The simplified format is:
hclust(d, method = "complete")
- d a dissimilarity structure as produced by the dist() function.
- method: The agglomeration method to be used. Allowed values is one of ward.D, ward.D2, single, complete, average, mcquitty, median or centroid.
The dist() function is used to compute the Euclidean distance between observations. Finally, observations are clustered using Wards method.
# Dissimilarity matrix
d <- dist(df, method = "euclidean")
# Hierarchical clustering using Ward's method
res.hc <- hclust(d, method = "ward.D2" )
# Plot the obtained dendrogram
plot(res.hc, cex = 0.6, hang = -1)
4.2 agnes() and diana() functions
The R function agnes() [in cluster package] can be also used to compute agglomerative hierarchical clustering. The R function diana() [ in cluster package ] is an example of divisive hierarchical clustering.
# Agglomerative Nesting (Hierarchical Clustering)
agnes(x, metric = "euclidean", stand = FALSE, method = "average")
# DIvisive ANAlysis Clustering
diana(x, metric = "euclidean", stand = FALSE)
- x: data matrix or data frame or dissimilarity matrix. In case of matrix and data frame, rows are observations and columns are variables. In case of a dissimilarity matrix, x is typically the output of daisy() or dist().
- metric: the metric to be used for calculating dissimilarities between observations. Possible values are euclidean and manhattan.
- stand: if TRUE, then the measurements in x are standardized before calculating the dissimilarities. Measurements are standardized for each variable (column), by subtracting the variables mean value and dividing by the variables mean absolute deviation
- method: The clustering method. Possible values includes average, single, complete, ward.
- The function agnes() returns an object of class agnes (see ?agnes.object) which has methods for the functions: print(), summary(), plot(), pltree(), as.dendrogram(), as.hclust() and cutree().

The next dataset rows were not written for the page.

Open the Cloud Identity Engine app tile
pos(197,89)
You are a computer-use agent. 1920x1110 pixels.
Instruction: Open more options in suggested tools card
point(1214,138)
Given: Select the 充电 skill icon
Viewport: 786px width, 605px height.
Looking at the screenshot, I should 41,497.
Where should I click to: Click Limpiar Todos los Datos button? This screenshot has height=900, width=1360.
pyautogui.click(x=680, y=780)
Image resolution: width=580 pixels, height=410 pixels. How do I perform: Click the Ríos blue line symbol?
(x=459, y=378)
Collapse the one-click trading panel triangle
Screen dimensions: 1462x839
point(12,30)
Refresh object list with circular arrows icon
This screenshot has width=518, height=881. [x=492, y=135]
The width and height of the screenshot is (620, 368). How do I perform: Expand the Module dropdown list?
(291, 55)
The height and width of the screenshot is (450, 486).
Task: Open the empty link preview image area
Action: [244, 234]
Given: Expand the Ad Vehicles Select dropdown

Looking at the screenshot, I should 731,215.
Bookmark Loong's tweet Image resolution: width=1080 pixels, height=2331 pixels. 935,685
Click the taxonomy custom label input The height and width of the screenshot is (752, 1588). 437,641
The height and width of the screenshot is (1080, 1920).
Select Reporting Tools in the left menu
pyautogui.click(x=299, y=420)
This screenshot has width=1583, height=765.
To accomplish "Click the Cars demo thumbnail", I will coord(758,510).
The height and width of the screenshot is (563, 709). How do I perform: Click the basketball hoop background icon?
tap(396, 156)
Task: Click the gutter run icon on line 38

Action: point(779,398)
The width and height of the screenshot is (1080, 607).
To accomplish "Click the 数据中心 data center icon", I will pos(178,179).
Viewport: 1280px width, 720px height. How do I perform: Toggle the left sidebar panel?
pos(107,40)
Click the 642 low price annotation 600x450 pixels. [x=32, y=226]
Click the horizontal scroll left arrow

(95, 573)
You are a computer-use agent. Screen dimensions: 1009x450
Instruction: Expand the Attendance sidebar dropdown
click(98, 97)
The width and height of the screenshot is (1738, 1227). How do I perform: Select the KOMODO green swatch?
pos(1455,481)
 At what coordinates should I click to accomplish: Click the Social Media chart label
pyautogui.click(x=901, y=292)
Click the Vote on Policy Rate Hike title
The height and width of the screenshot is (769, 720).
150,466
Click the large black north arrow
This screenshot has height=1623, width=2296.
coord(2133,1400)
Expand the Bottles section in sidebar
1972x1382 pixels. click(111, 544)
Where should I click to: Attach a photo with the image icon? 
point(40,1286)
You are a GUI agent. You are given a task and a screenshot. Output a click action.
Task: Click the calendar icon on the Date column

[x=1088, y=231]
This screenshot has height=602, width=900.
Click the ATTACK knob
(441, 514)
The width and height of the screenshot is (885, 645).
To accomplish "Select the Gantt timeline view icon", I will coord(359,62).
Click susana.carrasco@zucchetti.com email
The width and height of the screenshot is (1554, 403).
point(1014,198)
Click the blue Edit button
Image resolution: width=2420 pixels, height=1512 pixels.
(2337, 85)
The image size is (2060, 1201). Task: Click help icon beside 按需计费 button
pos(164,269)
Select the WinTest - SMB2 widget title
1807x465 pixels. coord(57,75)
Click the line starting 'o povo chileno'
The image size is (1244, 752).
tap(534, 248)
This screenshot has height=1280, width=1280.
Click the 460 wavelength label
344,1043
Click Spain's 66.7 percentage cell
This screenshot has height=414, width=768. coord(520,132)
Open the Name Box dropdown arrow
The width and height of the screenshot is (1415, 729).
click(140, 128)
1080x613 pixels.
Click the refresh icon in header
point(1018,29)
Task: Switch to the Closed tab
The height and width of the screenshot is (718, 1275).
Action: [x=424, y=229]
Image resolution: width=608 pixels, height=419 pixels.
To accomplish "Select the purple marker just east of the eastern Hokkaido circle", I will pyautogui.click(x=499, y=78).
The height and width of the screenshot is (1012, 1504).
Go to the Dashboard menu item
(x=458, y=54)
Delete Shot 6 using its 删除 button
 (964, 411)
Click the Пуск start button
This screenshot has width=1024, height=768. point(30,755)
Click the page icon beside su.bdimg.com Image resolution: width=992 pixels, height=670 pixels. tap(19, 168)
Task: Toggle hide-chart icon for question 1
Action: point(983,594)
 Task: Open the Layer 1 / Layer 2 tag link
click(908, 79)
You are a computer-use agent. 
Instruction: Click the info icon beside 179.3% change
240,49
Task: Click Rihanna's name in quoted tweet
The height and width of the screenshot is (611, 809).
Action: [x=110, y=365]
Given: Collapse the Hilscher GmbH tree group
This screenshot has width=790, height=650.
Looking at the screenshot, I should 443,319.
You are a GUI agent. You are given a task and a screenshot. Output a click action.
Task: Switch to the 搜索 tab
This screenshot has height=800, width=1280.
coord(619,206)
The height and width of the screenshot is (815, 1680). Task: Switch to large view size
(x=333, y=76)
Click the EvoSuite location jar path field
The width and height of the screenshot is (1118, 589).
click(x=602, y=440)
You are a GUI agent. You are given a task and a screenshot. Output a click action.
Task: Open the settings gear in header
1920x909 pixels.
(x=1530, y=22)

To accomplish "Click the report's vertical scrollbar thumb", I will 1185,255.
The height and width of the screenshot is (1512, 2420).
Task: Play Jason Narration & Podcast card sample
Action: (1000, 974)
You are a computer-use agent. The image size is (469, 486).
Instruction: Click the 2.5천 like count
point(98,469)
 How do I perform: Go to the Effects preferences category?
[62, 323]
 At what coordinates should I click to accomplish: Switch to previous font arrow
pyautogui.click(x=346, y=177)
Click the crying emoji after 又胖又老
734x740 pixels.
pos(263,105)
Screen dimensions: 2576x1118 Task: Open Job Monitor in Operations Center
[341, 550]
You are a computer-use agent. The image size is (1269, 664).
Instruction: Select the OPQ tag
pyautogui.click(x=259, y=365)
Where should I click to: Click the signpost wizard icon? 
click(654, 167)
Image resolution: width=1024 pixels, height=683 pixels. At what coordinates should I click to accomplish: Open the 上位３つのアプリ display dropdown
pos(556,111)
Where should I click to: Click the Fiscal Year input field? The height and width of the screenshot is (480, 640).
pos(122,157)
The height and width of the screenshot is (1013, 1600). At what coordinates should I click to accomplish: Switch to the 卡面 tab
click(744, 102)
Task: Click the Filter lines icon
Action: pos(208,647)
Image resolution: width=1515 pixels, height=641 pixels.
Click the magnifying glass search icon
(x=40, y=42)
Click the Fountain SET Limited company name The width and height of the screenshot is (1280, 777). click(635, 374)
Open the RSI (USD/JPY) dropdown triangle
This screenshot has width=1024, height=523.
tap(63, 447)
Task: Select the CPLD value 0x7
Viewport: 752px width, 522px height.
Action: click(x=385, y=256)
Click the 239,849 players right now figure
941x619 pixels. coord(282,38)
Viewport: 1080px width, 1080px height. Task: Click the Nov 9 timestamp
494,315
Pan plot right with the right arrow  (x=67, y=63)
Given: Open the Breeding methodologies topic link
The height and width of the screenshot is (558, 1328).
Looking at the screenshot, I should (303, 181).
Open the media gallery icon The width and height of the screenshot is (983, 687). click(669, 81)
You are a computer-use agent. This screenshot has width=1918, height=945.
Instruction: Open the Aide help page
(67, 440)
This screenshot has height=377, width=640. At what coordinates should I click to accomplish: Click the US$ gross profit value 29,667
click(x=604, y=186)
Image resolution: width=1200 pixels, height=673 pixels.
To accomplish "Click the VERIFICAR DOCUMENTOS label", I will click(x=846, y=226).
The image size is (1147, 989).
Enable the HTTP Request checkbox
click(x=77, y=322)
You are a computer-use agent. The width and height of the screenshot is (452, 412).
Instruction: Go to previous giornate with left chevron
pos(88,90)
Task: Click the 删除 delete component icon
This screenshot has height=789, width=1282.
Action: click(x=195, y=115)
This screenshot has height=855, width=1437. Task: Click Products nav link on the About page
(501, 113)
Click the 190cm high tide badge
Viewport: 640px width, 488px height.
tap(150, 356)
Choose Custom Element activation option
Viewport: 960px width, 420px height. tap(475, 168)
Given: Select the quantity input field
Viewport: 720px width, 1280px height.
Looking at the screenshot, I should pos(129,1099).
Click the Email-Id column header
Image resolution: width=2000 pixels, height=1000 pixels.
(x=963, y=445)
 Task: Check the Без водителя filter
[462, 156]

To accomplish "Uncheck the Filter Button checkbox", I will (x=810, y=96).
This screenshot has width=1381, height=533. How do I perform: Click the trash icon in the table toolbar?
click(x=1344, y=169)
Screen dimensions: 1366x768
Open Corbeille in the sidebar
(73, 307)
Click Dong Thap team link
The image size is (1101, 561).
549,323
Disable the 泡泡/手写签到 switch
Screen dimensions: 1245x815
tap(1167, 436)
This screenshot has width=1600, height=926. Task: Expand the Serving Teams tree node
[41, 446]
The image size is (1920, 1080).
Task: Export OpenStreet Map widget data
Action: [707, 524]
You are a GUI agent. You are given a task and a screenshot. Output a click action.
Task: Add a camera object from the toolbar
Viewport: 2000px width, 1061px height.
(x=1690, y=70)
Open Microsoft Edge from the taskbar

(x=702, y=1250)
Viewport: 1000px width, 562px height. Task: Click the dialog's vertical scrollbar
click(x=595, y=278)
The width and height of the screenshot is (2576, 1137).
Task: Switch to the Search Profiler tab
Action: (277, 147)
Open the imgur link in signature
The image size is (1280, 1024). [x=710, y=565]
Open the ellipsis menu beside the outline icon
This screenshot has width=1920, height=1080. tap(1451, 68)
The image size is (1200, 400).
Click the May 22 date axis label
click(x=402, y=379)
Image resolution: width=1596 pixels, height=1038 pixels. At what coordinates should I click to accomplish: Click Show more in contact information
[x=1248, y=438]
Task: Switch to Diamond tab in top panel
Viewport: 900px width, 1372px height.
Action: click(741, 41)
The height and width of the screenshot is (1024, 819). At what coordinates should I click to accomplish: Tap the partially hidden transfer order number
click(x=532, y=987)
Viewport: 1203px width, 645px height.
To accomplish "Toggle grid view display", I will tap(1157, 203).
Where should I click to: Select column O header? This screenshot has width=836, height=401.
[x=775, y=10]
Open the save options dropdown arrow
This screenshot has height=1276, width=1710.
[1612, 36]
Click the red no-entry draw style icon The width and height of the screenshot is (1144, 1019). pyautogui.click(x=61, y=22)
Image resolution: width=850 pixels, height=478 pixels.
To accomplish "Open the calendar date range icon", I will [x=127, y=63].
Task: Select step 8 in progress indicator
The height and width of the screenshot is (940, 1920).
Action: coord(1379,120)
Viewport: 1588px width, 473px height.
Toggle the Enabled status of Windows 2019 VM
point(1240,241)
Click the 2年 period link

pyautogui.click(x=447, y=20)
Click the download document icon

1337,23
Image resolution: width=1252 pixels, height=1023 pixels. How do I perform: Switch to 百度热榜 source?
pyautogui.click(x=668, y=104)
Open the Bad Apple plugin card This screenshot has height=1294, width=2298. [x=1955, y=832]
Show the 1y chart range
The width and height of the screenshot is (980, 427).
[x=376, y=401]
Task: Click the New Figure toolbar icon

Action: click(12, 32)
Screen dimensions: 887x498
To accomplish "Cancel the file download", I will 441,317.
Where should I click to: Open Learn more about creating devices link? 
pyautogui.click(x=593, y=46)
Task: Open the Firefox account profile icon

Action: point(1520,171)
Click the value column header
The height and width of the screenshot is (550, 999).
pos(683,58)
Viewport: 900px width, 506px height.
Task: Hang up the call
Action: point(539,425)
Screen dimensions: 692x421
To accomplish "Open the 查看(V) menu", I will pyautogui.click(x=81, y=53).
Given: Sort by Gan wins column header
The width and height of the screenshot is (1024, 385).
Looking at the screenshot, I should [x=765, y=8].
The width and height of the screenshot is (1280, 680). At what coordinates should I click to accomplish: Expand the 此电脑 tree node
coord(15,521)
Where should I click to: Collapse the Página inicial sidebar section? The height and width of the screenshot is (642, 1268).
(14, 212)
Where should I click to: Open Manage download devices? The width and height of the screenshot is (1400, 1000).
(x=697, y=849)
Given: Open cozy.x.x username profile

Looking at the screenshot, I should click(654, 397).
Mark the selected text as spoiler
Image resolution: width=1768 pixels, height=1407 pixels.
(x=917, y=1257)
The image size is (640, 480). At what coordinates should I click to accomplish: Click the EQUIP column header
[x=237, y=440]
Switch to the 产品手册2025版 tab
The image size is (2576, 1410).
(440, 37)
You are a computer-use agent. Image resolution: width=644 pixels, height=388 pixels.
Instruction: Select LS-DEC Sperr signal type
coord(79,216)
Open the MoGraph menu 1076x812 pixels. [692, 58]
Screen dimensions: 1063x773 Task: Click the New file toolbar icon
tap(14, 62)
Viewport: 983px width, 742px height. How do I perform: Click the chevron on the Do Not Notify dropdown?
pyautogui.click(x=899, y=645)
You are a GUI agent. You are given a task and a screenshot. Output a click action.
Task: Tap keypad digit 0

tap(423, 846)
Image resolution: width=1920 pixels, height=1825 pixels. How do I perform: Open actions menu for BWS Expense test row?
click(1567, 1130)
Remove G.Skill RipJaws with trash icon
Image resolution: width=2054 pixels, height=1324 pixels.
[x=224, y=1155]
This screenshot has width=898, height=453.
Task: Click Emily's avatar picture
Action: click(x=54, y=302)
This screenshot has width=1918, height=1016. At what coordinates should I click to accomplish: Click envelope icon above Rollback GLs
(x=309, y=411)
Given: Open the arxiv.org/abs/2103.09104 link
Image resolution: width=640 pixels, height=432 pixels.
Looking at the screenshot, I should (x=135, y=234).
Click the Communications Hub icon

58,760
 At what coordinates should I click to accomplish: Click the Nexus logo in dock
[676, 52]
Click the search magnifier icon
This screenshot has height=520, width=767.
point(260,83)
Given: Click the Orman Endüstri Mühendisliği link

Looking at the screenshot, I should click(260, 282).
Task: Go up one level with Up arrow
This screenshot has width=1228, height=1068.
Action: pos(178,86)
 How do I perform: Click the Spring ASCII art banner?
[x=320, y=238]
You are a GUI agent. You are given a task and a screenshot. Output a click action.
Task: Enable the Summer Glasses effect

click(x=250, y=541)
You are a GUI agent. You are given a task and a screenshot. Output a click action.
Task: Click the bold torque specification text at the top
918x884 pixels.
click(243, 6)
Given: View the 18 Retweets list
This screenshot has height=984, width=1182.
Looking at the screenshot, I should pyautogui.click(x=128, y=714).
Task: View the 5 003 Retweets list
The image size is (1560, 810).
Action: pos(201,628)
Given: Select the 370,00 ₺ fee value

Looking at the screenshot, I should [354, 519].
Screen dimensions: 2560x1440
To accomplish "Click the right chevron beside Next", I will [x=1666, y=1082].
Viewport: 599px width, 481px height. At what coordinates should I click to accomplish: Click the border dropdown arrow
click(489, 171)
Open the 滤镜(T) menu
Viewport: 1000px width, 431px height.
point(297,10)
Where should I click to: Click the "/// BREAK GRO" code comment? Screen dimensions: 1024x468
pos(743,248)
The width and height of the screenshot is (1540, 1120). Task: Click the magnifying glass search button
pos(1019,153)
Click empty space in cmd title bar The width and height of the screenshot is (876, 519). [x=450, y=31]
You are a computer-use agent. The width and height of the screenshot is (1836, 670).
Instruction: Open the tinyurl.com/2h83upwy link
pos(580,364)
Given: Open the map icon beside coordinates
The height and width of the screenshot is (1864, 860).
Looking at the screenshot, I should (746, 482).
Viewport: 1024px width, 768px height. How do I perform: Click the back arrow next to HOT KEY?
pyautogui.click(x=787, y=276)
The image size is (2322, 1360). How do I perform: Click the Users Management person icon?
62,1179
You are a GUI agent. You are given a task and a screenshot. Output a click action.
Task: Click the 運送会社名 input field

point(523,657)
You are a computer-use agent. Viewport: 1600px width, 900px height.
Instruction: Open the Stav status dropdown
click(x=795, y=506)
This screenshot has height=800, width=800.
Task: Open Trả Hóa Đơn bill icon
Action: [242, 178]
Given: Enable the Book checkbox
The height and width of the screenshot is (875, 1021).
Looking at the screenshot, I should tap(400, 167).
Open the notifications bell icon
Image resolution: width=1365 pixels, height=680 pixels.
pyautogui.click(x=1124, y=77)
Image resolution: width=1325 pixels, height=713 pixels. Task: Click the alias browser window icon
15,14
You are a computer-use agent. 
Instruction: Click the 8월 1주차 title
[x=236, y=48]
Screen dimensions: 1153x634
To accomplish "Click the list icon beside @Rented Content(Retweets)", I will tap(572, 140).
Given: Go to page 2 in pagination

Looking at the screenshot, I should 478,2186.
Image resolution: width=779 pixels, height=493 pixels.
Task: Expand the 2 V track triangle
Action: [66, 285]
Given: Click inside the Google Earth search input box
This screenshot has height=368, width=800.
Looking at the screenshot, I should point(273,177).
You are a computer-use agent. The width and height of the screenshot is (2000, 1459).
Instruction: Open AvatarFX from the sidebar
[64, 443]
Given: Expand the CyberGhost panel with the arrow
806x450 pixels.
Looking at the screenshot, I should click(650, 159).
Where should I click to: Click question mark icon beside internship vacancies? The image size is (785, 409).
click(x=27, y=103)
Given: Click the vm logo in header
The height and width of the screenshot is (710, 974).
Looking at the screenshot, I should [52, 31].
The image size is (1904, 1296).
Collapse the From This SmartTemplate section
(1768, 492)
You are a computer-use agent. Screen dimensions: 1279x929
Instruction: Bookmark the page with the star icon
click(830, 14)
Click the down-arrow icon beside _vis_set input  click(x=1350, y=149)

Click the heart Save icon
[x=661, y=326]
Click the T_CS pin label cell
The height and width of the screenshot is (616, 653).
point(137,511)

- The function diana() returns an object of class diana (see ?diana.object) which has also methods for the functions: print(), summary(), plot(), pltree(), as.dendrogram(), as.hclust() and cutree().
Compared to other agglomerative clustering methods such as hclust(), agnes() has the following features:
- It yields the agglomerative coefficient (see agnes.object) which measures the amount of clustering structure found
- Apart from the usual tree it also provides the banner, a novel graphical display (see plot.agnes).
4.2.1 R code for computing agnes
library("cluster")
# Compute agnes()
res.agnes <- agnes(df, method = "ward")
# Agglomerative coefficient
res.agnes$ac
## [1] 0.934621
# Plot the tree using pltree()
pltree(res.agnes, cex = 0.6, hang = -1,
main = "Dendrogram of agnes")
Its also possible to draw AGNES dendrogram using the function plot.hclust() and the function plot.dendrogram() as follow:
# plot.hclust()
plot(as.hclust(res.agnes), cex = 0.6, hang = -1)
# plot.dendrogram()
plot(as.dendrogram(res.agnes), cex = 0.6,
horiz = TRUE)
4.2.2 R code for computing diana
# Compute diana()
res.diana <- diana(df)
# Plot the tree
pltree(res.diana, cex = 0.6, hang = -1,
main = "Dendrogram of diana")
# Divise coefficient; amount of clustering structure found
res.diana$dc
## [1] 0.8514345
As for plotting AGNES dendrogram, the functions plot.hclust() and plot.dendrogram() can be used as follow:
# plot.hclust()
plot(as.hclust(res.diana), cex = 0.6, hang = -1)
# plot.dendrogram()
plot(as.dendrogram(res.diana), cex = 0.6,
horiz = TRUE)
5 Interpretation of the dendrogram
In the dendrogram displayed above, each leaf corresponds to one observation. As we move up the tree, observations that are similar to each other are combined into branches, which are themselves fused at a higher height.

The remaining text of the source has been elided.